Following the release of the 2025 budget, several academic and media commentators including University of Auckland political scientists Jennifer Curtin, Gay Marie Francisco, Mohammad Salimifar, Newsroom editor Sam Sachdeva and Radio New Zealand deputy political editor Craig McCulloch said that the pay equity changes reflected the Government's priorities in using the 2025 Budget to promote economic growth, targeted economic and health spending, and giving tax breaks to businesses and frontline services. Brigitte Morten, who had previously served as Willis' campaign chair, said that the Government's pay equity changes alienated women voters.

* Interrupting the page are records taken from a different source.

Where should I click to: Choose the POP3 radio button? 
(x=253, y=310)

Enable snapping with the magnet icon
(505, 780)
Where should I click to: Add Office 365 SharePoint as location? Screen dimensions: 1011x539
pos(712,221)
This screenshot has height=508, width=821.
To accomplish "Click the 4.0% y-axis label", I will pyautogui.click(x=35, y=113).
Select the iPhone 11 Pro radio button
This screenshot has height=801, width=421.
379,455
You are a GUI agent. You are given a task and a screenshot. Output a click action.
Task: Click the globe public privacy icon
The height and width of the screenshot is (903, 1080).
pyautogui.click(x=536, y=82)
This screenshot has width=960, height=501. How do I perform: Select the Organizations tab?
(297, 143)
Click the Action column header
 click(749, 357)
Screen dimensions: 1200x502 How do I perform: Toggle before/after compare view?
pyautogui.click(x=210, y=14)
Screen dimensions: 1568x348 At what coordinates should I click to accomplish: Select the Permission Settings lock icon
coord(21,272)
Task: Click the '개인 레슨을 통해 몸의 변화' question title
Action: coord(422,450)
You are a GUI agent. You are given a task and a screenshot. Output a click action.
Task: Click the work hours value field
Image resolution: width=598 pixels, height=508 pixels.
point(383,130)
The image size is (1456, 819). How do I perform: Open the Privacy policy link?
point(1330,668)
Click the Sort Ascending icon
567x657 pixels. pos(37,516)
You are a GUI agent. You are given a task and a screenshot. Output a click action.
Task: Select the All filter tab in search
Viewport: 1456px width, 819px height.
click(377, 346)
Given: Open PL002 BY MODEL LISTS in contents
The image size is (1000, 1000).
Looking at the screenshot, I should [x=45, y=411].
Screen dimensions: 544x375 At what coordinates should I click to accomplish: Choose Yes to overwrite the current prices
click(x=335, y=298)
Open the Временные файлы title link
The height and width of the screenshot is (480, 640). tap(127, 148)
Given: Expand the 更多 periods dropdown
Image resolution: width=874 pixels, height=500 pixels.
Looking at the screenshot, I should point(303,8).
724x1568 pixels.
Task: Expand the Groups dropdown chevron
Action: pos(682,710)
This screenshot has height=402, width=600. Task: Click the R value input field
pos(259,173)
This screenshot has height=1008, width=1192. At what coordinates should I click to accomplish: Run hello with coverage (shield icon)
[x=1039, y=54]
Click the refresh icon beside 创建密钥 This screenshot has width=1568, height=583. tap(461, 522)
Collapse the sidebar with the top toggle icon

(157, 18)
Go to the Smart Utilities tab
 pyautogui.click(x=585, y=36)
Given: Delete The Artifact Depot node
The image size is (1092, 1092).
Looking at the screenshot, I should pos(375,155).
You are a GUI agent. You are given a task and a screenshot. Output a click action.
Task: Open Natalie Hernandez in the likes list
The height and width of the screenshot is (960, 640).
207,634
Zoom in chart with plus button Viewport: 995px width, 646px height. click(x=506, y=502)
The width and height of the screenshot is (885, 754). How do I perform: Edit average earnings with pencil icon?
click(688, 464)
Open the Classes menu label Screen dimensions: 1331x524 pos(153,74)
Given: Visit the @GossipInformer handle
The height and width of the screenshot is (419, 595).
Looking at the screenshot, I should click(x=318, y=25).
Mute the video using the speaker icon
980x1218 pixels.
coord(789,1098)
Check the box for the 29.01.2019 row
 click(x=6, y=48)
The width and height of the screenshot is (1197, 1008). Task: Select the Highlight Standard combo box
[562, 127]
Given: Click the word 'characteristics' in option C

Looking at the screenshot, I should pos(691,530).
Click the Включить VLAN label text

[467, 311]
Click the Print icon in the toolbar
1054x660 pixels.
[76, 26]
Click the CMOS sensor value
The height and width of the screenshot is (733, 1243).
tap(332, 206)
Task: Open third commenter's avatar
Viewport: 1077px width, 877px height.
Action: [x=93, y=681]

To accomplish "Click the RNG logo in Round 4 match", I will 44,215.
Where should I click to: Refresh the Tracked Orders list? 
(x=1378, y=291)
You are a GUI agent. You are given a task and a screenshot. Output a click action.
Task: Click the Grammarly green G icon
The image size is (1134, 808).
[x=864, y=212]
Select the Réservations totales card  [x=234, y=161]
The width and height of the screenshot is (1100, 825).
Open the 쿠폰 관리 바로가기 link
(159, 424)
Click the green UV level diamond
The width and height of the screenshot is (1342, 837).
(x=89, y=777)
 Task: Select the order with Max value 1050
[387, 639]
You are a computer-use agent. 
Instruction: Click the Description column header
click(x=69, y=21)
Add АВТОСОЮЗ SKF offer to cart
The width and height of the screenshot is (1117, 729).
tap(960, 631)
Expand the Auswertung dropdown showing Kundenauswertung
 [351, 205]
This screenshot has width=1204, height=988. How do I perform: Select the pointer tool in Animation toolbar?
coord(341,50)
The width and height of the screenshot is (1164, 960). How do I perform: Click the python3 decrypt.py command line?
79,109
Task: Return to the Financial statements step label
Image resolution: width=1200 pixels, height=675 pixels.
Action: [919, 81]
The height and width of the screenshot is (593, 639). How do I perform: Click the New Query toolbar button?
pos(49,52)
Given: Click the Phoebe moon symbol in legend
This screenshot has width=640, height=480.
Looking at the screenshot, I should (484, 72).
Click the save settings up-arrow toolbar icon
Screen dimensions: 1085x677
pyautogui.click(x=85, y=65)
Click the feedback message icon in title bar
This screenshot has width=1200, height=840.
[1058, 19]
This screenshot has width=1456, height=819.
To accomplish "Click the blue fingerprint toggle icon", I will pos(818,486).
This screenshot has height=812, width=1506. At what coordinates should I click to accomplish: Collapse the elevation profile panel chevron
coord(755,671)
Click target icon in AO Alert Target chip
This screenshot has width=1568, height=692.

===People's Select Committee===
In August 2025, several former female Members of Parliament opposed to the pay equity changes established an unofficial "People's Select Committee" to consider evidence that was not obtained by the Government during the passage of the Equal Pay Amendment Act. Former legislators involved in the People's Select Committee included former National MPs Marilyn Waring, Jackie Blue, Jo Hayes and Belinda Vernon, Labour MPs Nanaia Mahuta, Lianne Dalziel, Steve Chadwick and Lynne Pillay, NZ First MP Ria Bond and Green MP Sue Bradford. In response to the People's Select Committee, Workplace Minister van Velden defended the Government's pay equality legislation and said the Committee was not part of formal parliamentary process. On 24 February 2026, the committee released its report, which described the passage of the Equal Pay Amendment Act 2025 as a "flagrant and significant abuse of power." The committee disputed the Government's claim that the previous pay equity scheme was unworkable and praised the former programme as "world leading" and "full of checks and balances." In response to criticism, Van Velden described the new scheme as "simple and robust" and said it focused solely on sex-based discrimination.

===United Nations investigation===
On 6 May 2026 the Pay Equity Coalition Aotearoa, a coalition of 20 groups, filed a complaint with the United Nations. They asked the UN to investigate whether the New Zealand government's amendments to pay equity amounted to systemic discrimination against women.